In the rows from the line with "Given: Change the" through the end of the rows, switch "Sketch" to "Paint" and write those lines out again with nothing else changed.

Rows for finding displayed items:
※

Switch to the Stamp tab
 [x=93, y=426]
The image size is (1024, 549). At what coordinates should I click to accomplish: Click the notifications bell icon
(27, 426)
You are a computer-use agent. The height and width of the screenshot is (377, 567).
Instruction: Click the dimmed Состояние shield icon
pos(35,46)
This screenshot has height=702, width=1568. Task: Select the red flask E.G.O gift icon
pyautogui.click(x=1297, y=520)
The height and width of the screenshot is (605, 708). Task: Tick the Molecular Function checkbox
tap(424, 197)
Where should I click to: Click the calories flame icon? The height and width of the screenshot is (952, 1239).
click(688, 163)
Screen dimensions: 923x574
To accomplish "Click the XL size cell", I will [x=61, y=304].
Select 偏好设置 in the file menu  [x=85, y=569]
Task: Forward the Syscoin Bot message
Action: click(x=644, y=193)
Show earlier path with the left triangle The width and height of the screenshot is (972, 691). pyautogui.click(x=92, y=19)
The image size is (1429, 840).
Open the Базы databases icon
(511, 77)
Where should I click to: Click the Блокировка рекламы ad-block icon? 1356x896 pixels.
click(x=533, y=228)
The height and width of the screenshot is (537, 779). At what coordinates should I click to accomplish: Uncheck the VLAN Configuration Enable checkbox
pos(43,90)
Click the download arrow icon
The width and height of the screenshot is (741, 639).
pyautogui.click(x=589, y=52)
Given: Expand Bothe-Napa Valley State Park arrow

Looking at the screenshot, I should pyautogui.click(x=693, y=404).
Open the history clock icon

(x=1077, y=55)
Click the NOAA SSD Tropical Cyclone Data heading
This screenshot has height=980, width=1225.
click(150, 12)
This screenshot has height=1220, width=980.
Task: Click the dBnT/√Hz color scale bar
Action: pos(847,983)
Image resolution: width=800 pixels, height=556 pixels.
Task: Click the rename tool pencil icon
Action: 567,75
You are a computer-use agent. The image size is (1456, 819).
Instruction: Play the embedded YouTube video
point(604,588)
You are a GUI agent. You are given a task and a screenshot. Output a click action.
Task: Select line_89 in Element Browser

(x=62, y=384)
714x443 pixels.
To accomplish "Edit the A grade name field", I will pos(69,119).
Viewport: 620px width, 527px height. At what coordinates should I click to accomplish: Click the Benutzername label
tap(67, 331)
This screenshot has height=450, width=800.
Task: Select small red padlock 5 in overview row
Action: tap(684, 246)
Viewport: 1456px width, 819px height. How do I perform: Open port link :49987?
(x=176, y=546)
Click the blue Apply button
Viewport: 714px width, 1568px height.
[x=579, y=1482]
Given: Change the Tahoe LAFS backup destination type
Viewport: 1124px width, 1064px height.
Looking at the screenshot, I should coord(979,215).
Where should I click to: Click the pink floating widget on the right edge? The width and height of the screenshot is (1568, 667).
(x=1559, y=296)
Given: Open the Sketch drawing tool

※

• Finished exercise:
Given: Change the Tahoe LAFS backup destination type
Viewport: 1124px width, 1064px height.
Looking at the screenshot, I should coord(979,215).
Where should I click to: Click the pink floating widget on the right edge? The width and height of the screenshot is (1568, 667).
(x=1559, y=296)
Given: Open the Paint drawing tool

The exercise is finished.